* **Written request**: Show every line of the entries below that contains the string "icon", copying each in full. Case counts.
══════════════════════════════
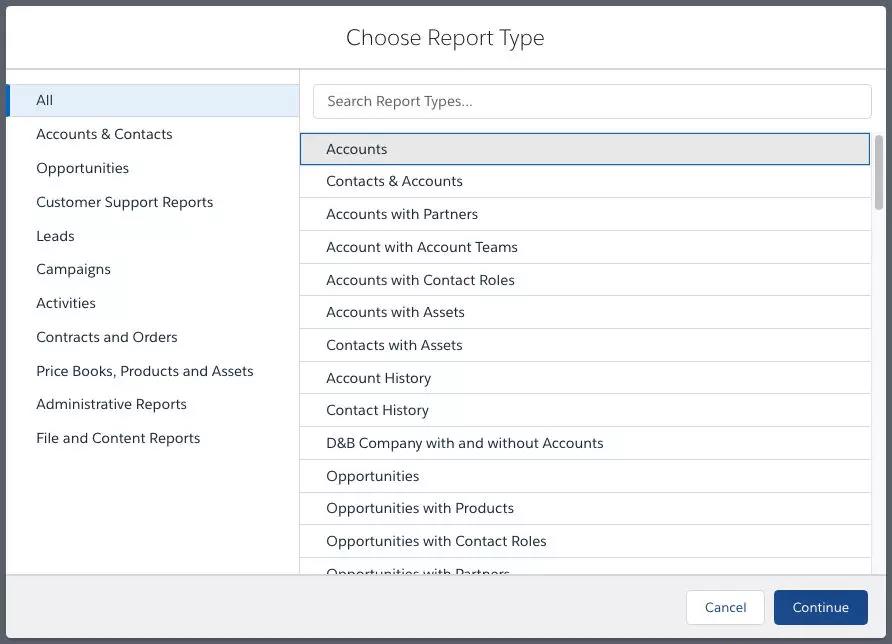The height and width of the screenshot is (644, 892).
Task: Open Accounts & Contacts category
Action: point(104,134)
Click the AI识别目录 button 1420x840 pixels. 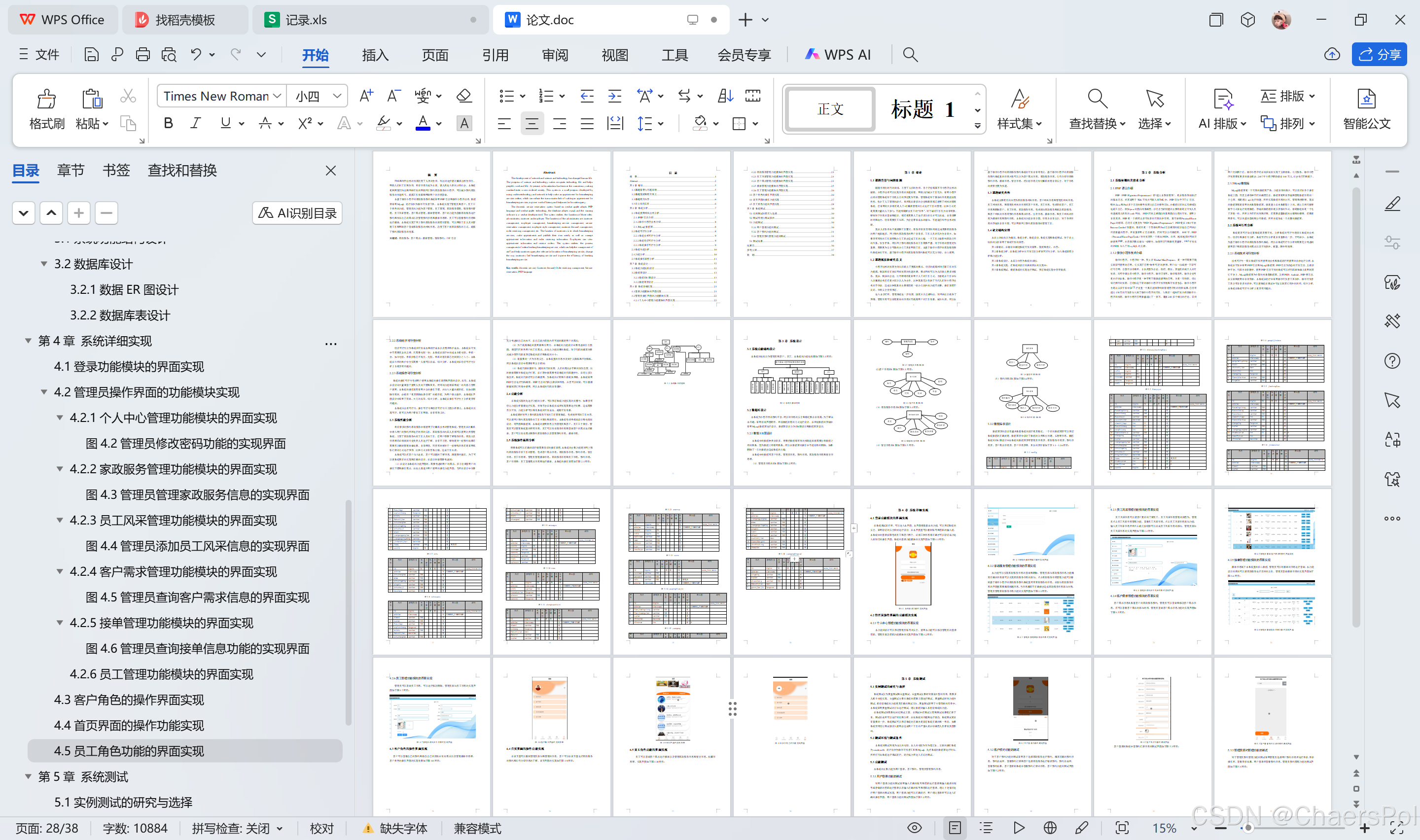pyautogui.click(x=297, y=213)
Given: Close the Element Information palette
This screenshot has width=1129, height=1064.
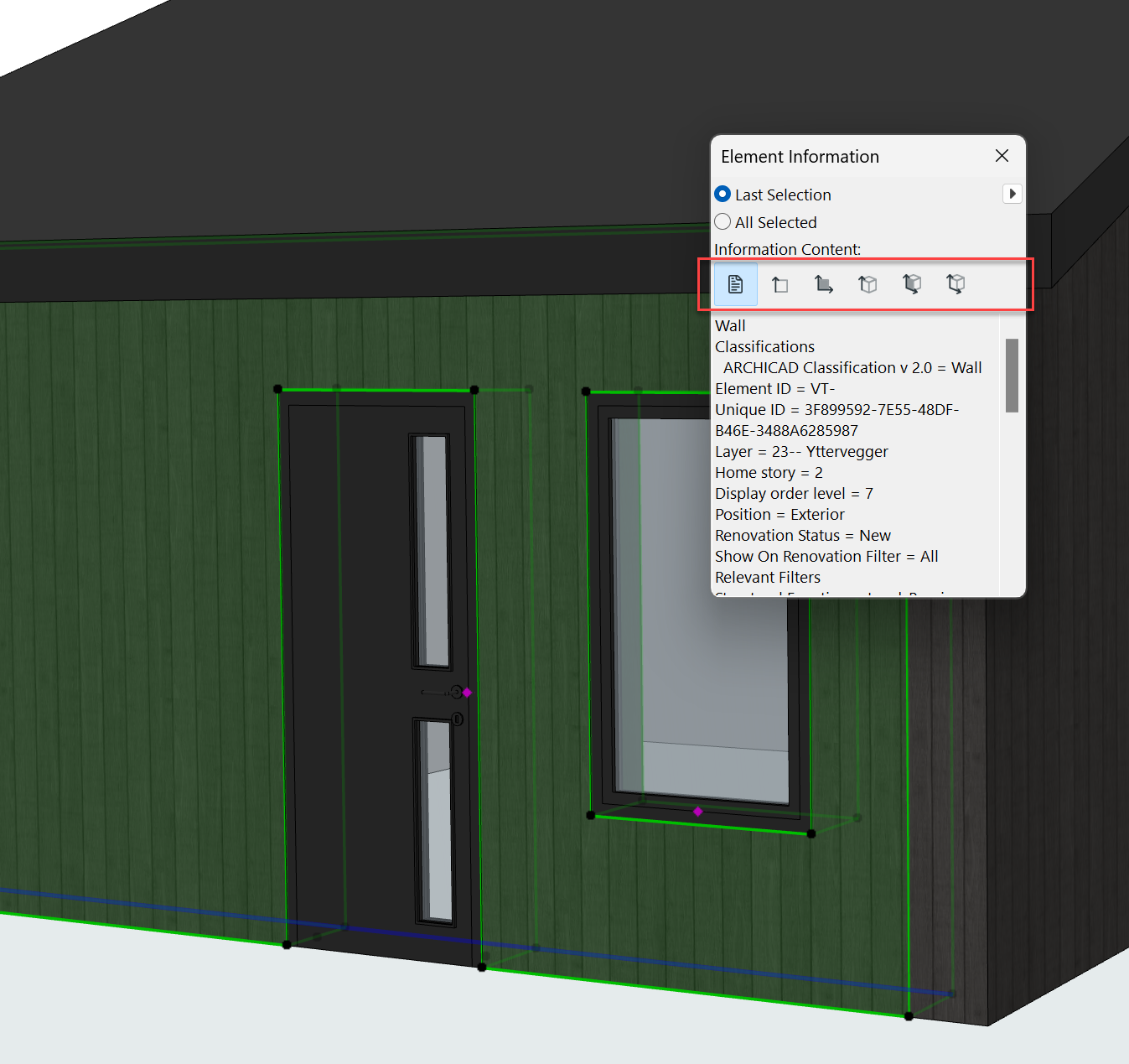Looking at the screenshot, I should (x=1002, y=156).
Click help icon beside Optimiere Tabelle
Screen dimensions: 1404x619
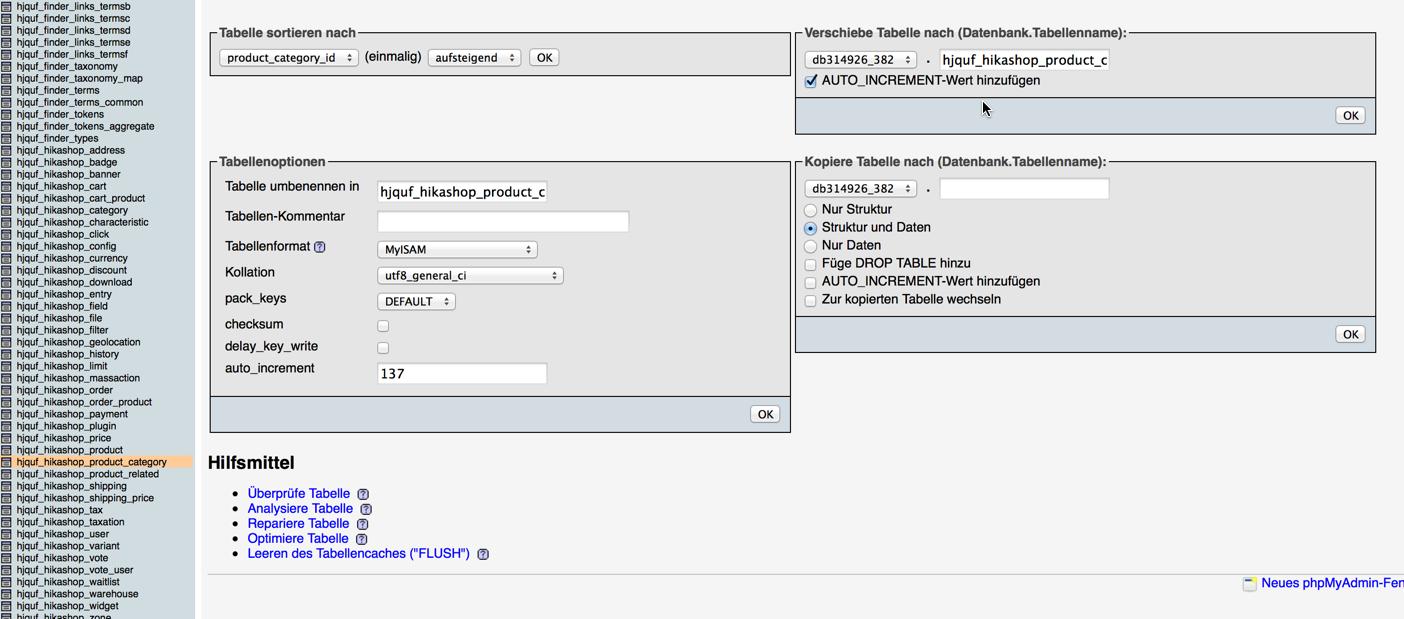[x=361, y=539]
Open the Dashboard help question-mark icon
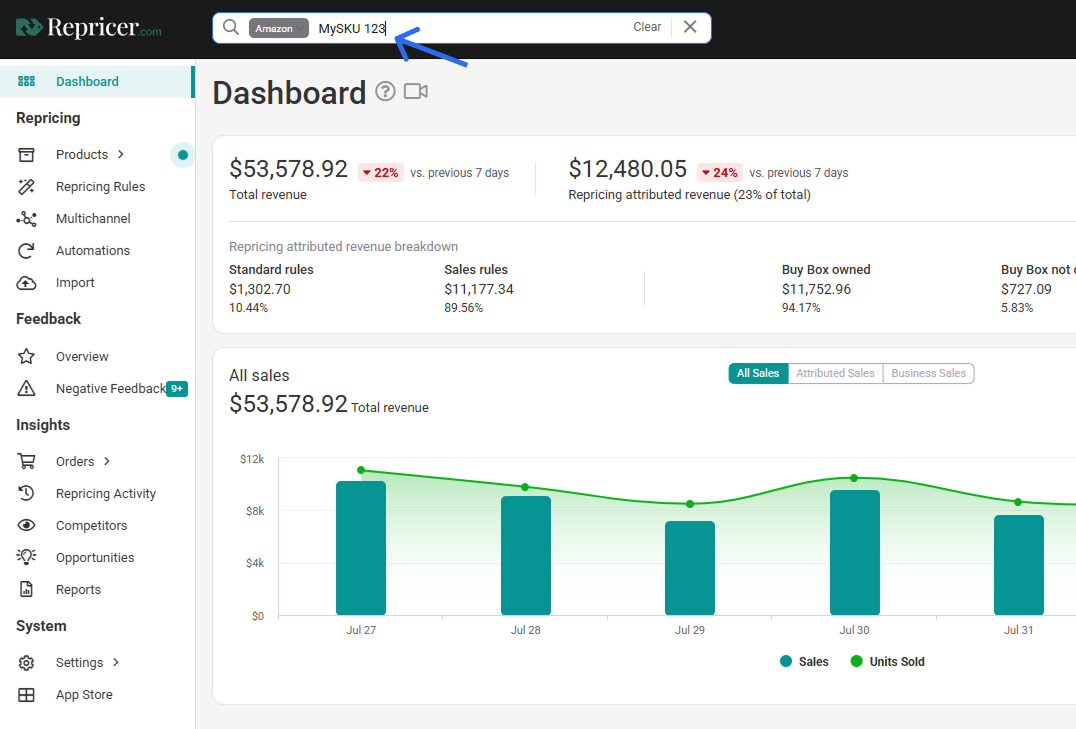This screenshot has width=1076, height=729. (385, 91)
══════════════════════════════
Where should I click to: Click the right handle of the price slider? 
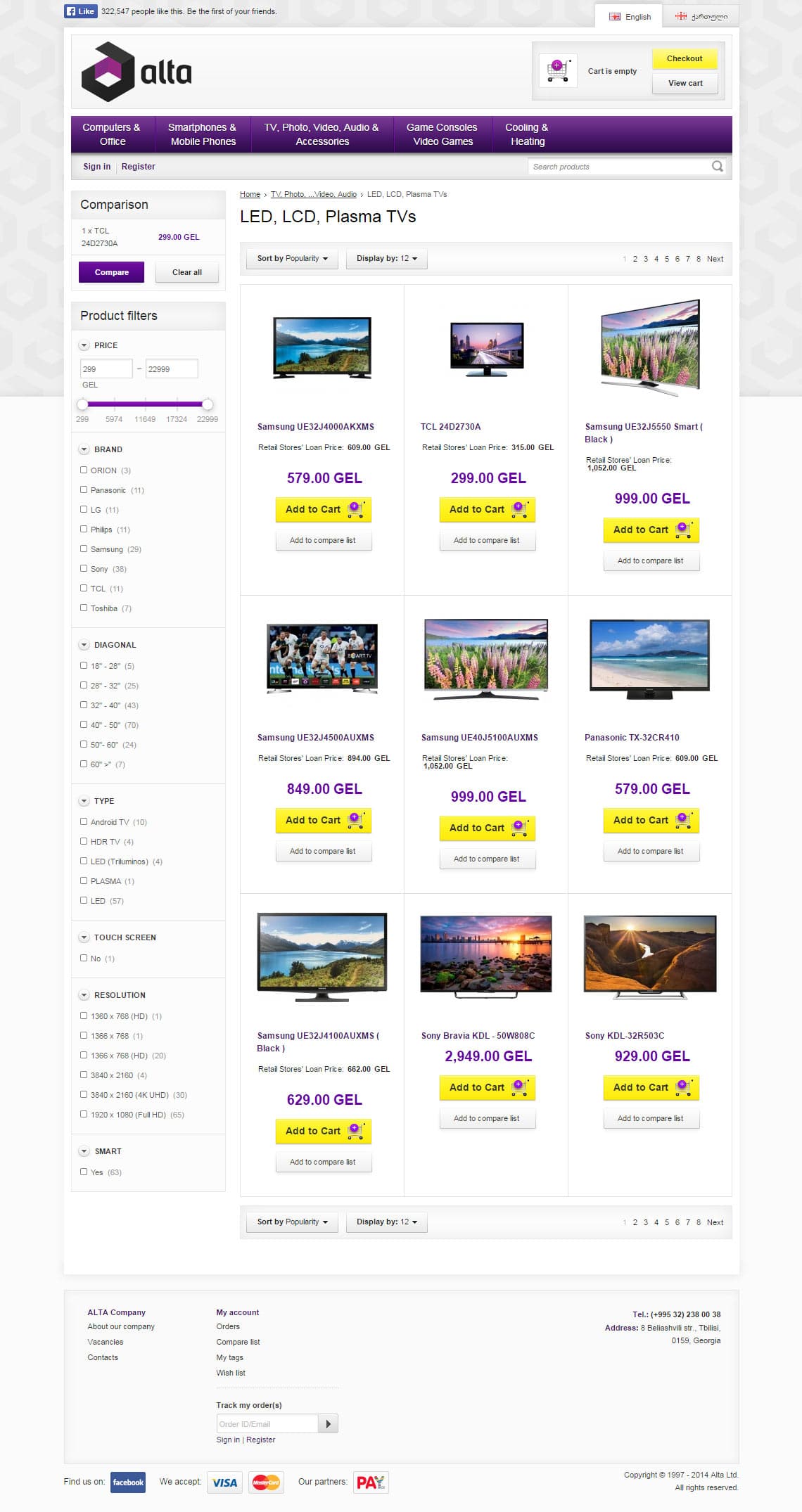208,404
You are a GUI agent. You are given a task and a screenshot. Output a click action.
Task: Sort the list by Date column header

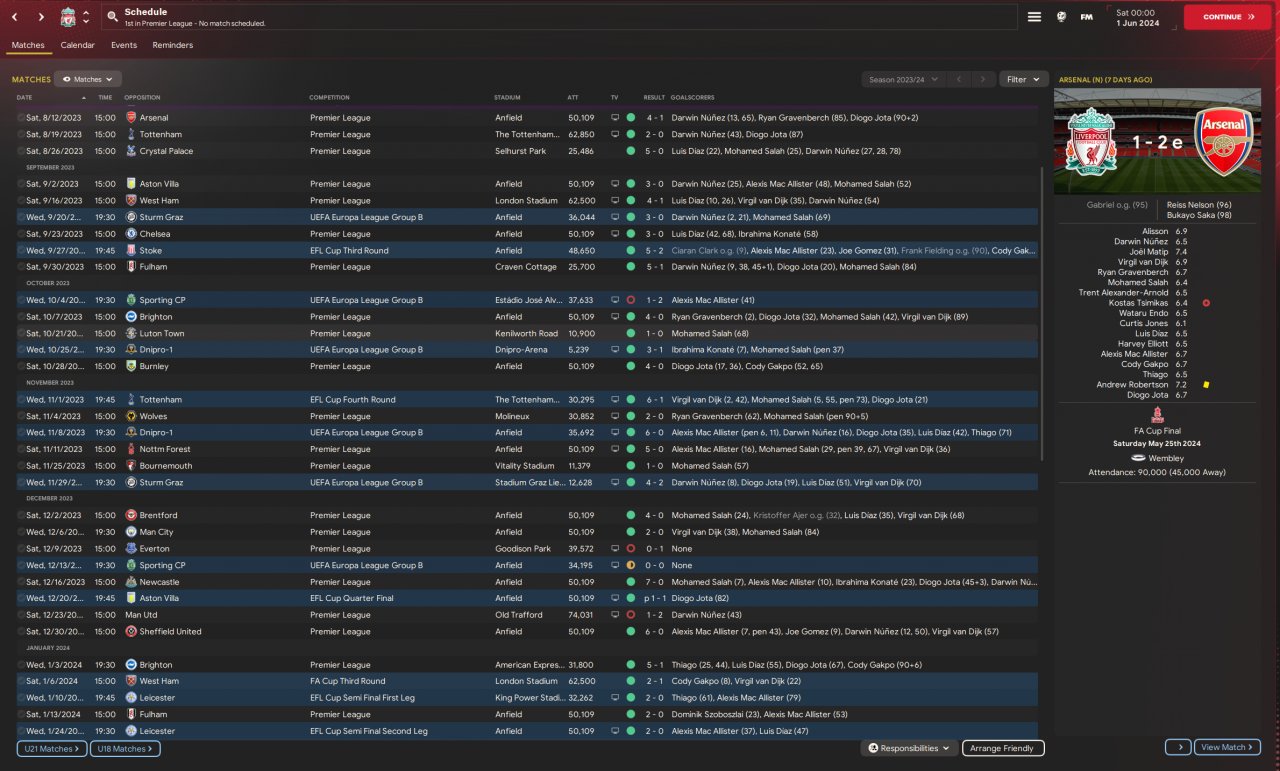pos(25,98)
══════════════════════════════
* **Answer to this problem**:
Click help icon beside Optimiere Tabelle
Open the Dashboard help question-mark icon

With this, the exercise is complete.